Return every row below word for word, omitting the pictures.

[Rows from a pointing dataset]
____________________

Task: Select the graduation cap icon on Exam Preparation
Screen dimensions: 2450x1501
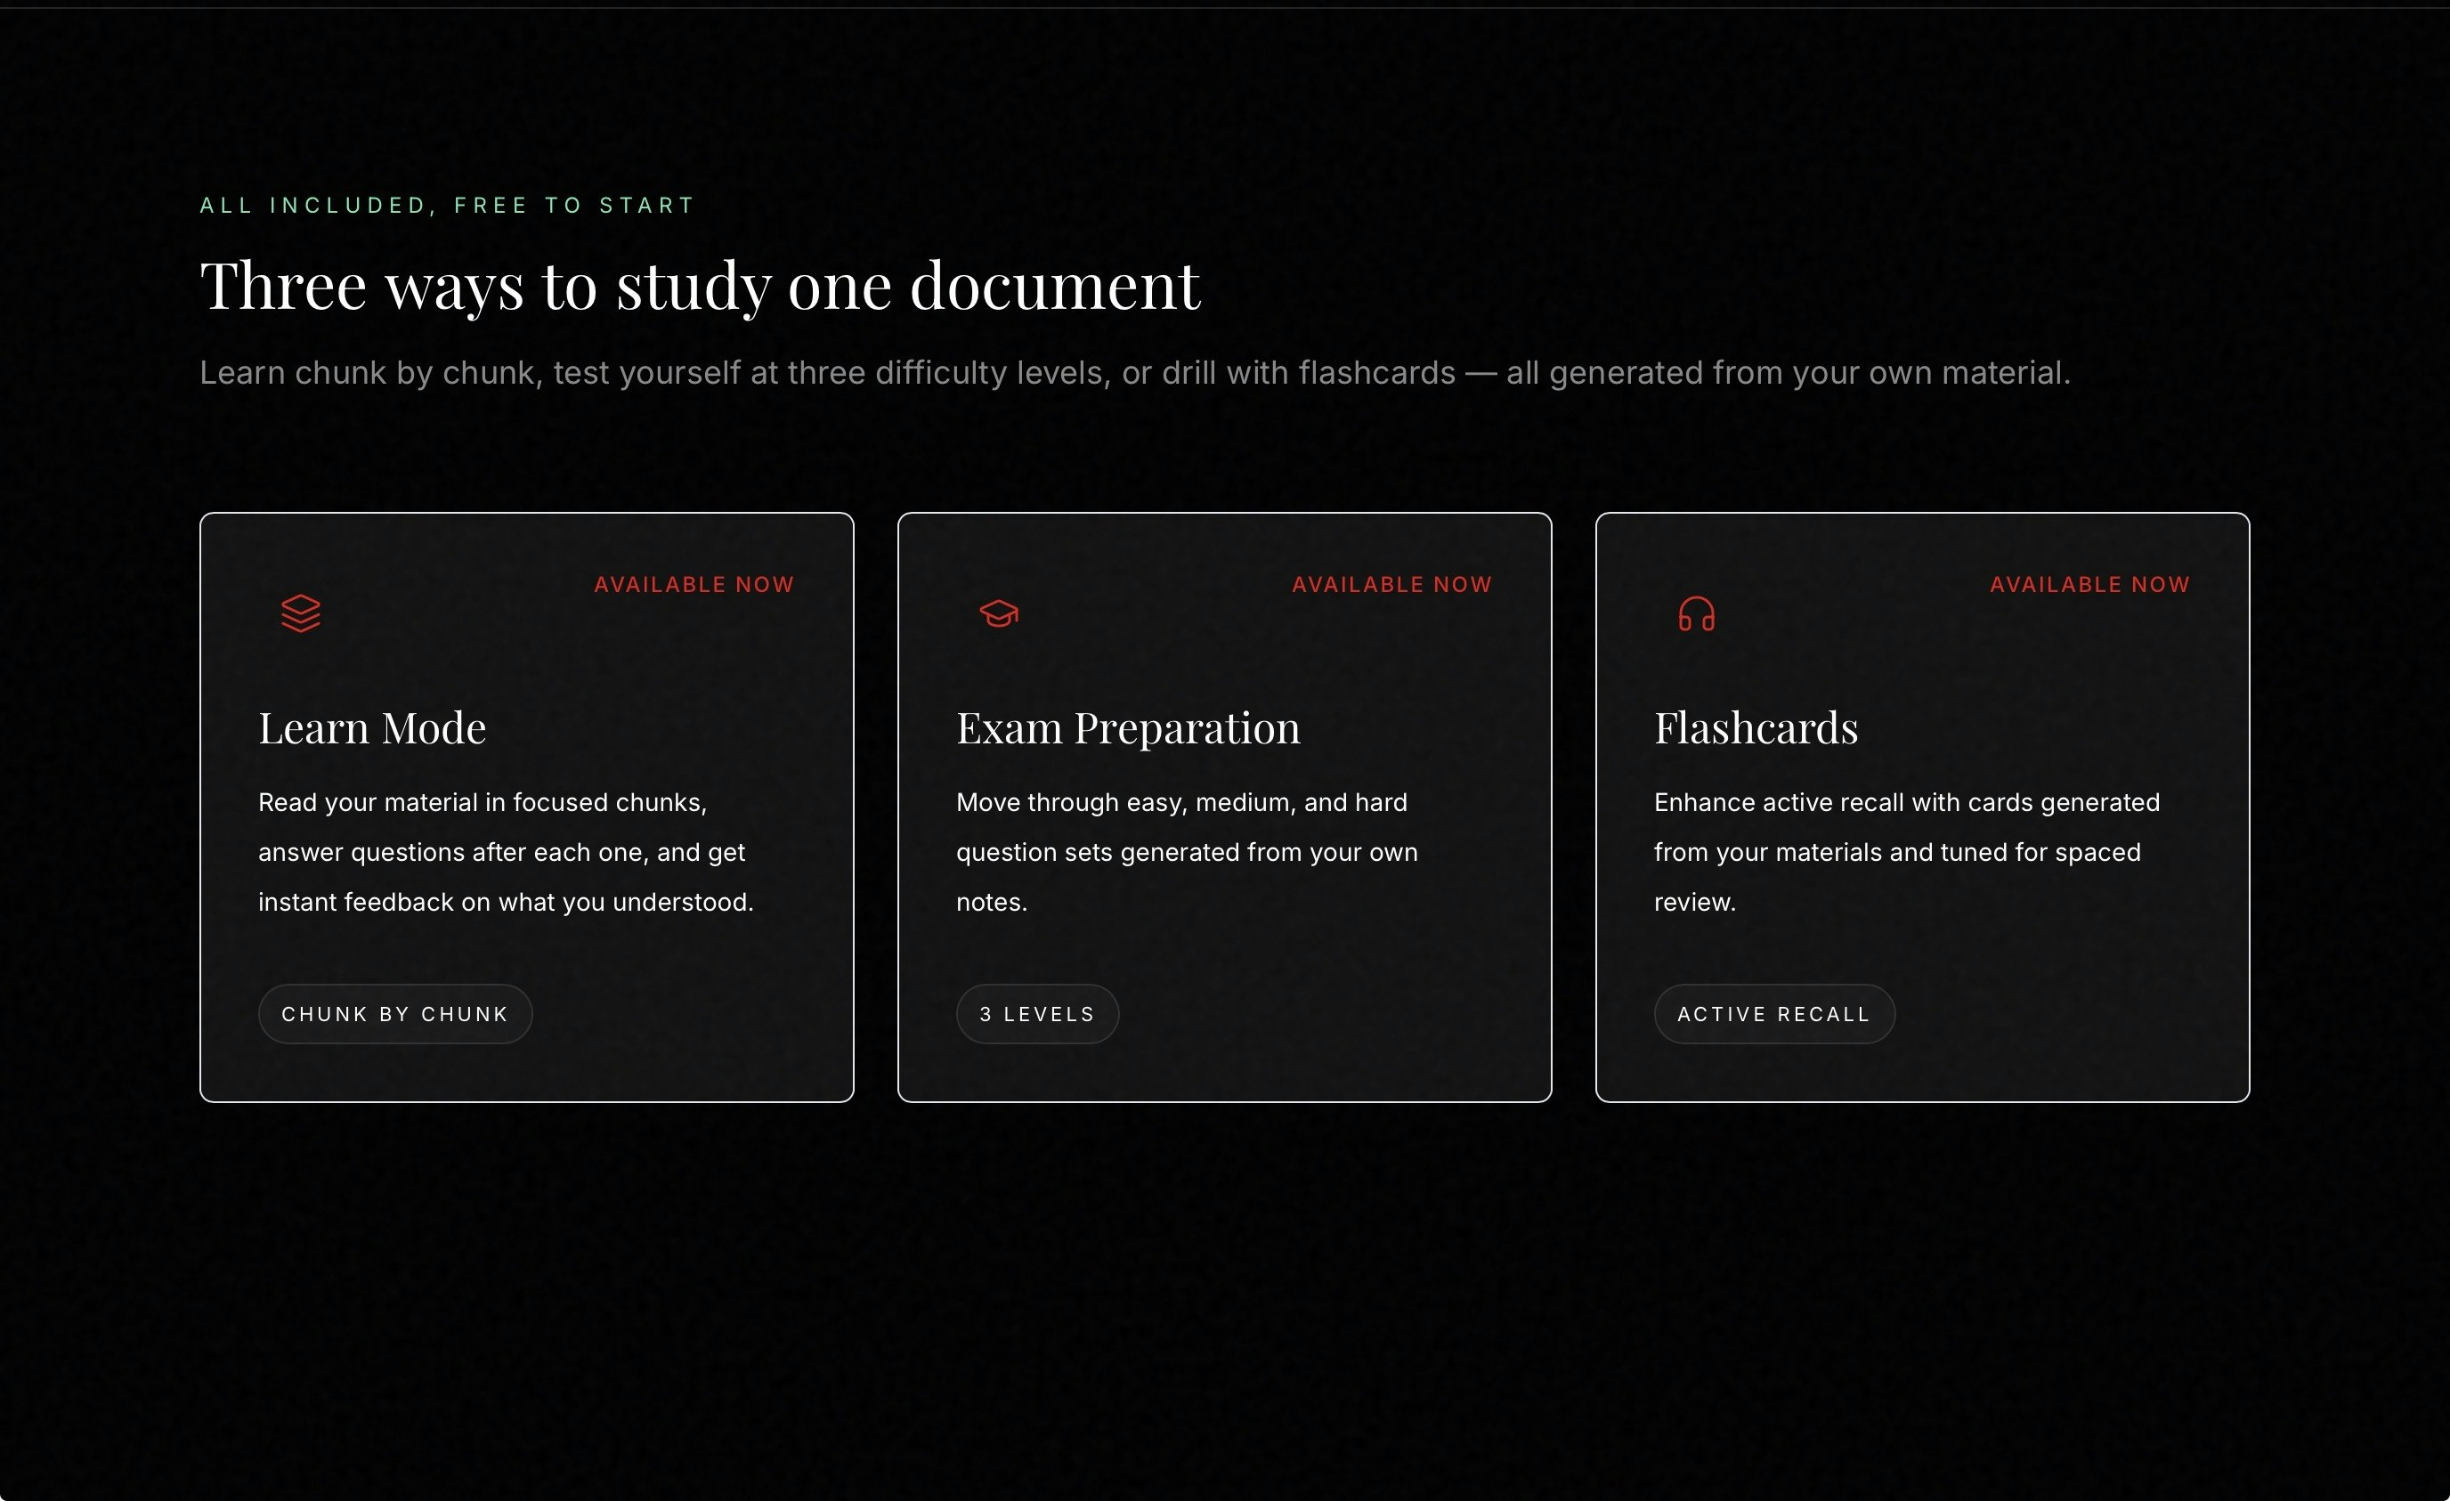Action: [x=999, y=613]
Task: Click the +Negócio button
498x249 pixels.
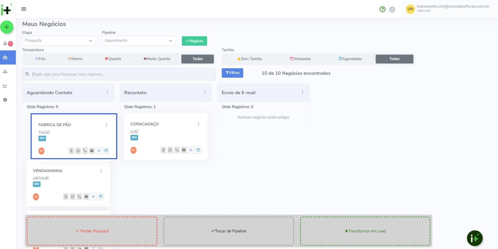Action: click(x=194, y=41)
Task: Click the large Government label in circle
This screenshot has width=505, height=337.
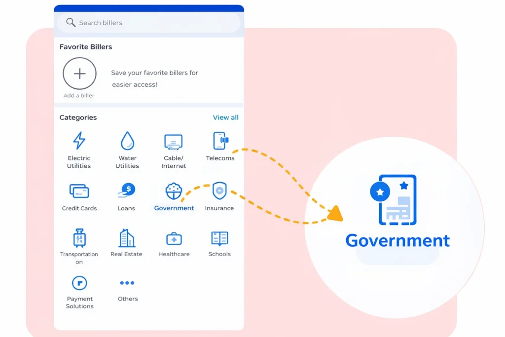Action: tap(397, 241)
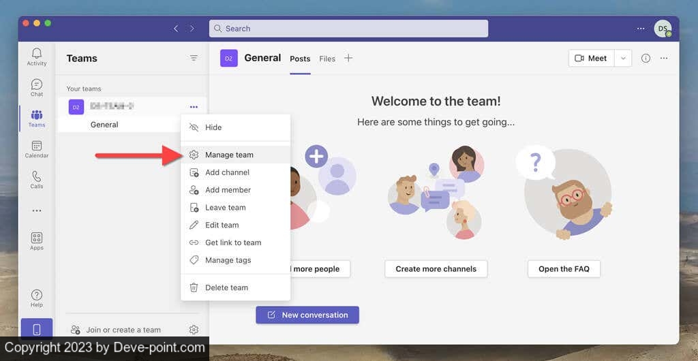698x361 pixels.
Task: Open more options for the team
Action: (x=194, y=107)
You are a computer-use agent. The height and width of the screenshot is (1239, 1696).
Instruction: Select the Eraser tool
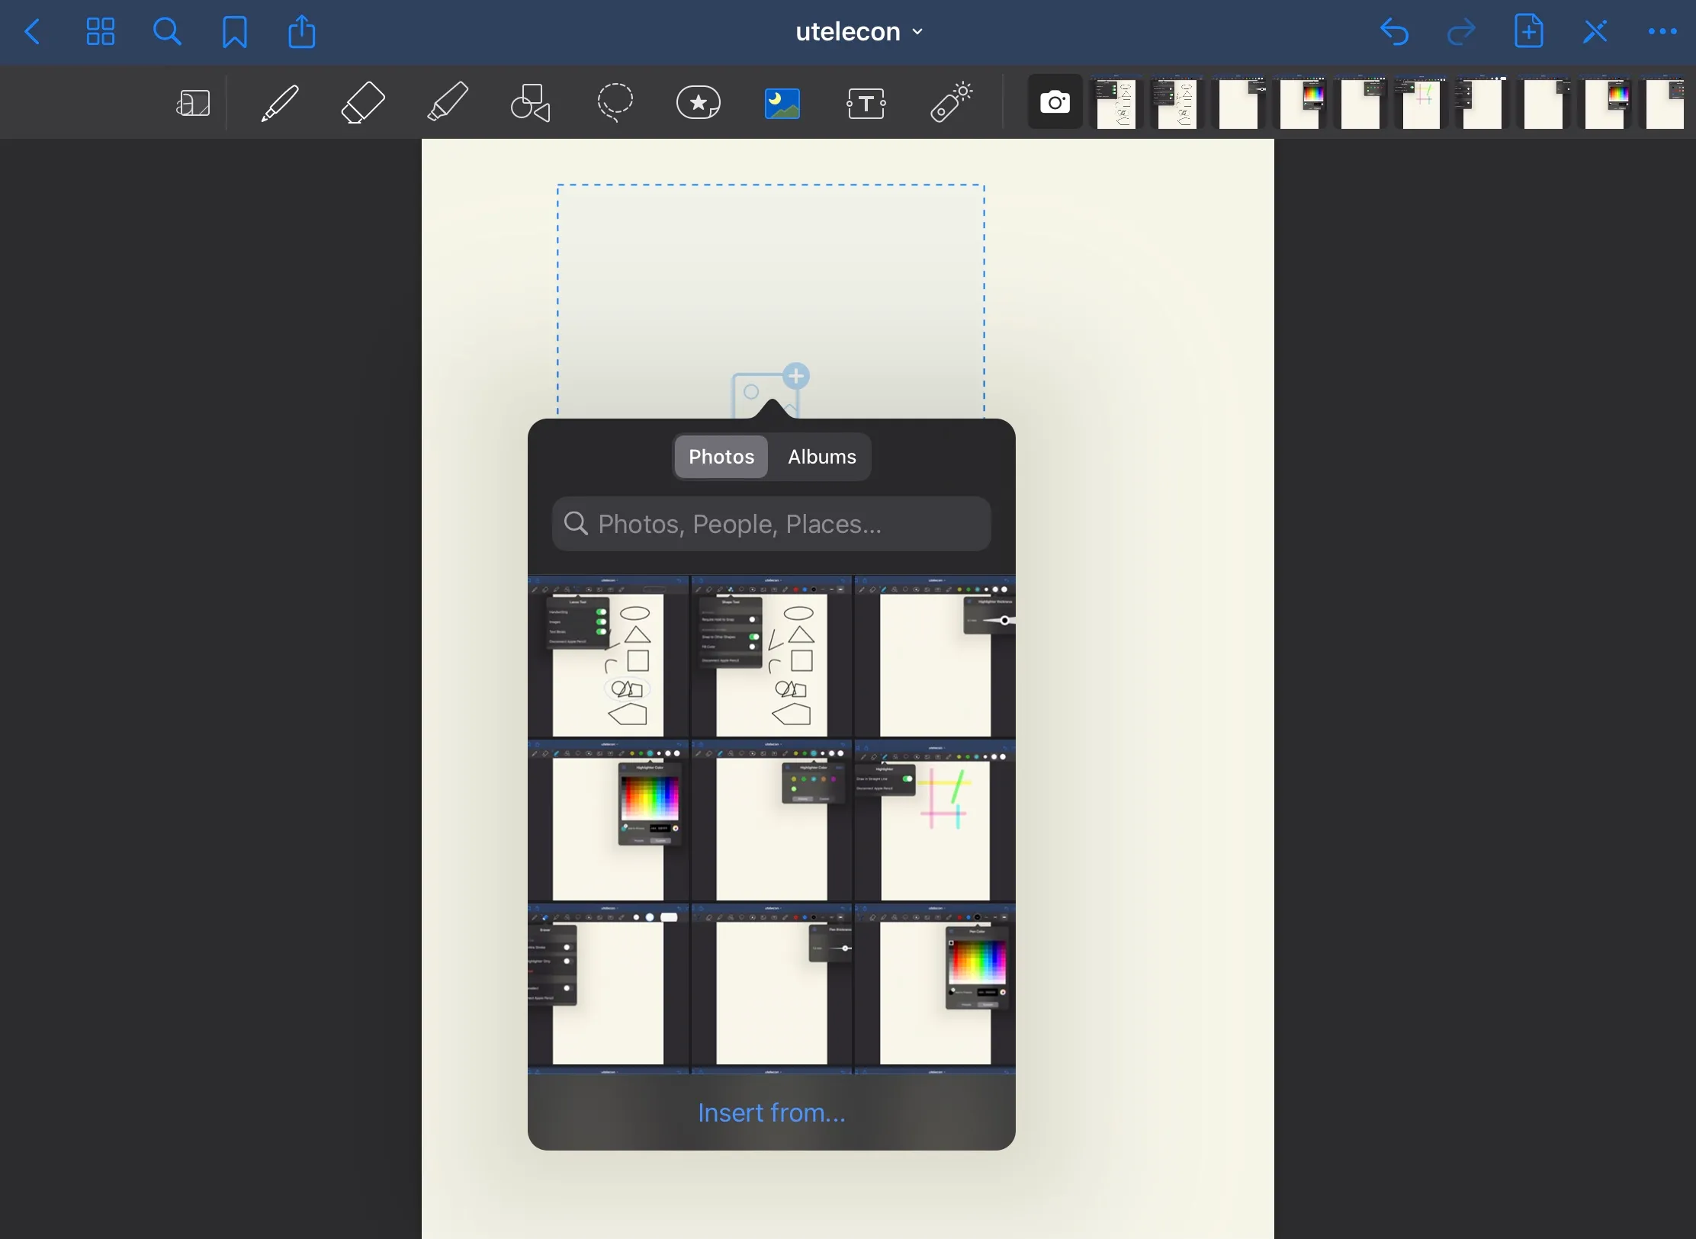tap(363, 103)
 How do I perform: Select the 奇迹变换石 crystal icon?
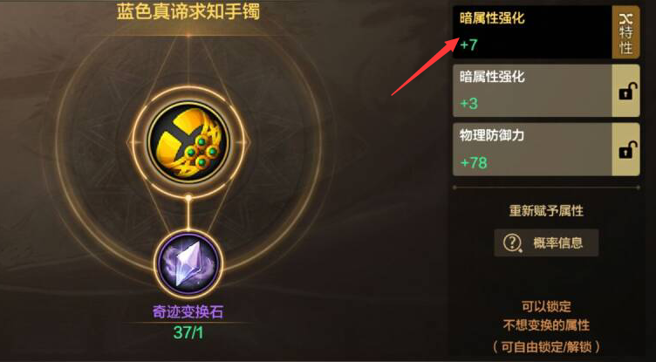pyautogui.click(x=188, y=264)
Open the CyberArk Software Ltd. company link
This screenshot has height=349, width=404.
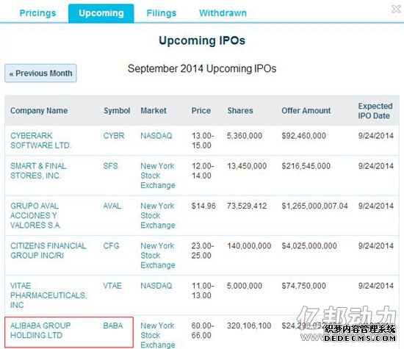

____________________

◆ WORKED SOLUTION
Task: Select the graduation cap icon on Exam Preparation
Screen dimensions: 2450x1501
Action: [x=999, y=613]
Task: Click the +Negócio button
498x249 pixels.
Action: click(x=194, y=41)
Task: Click the large Government label in circle
This screenshot has width=505, height=337.
Action: tap(397, 241)
698x361 pixels.
Task: Open more options for the team
Action: (x=194, y=107)
You are a computer-use agent. The height and width of the screenshot is (1239, 1696).
Instruction: Select the Eraser tool
tap(363, 103)
 How do I perform: Select the 奇迹变换石 crystal icon?
pyautogui.click(x=188, y=264)
Open the CyberArk Software Ltd. company link
This screenshot has height=349, width=404.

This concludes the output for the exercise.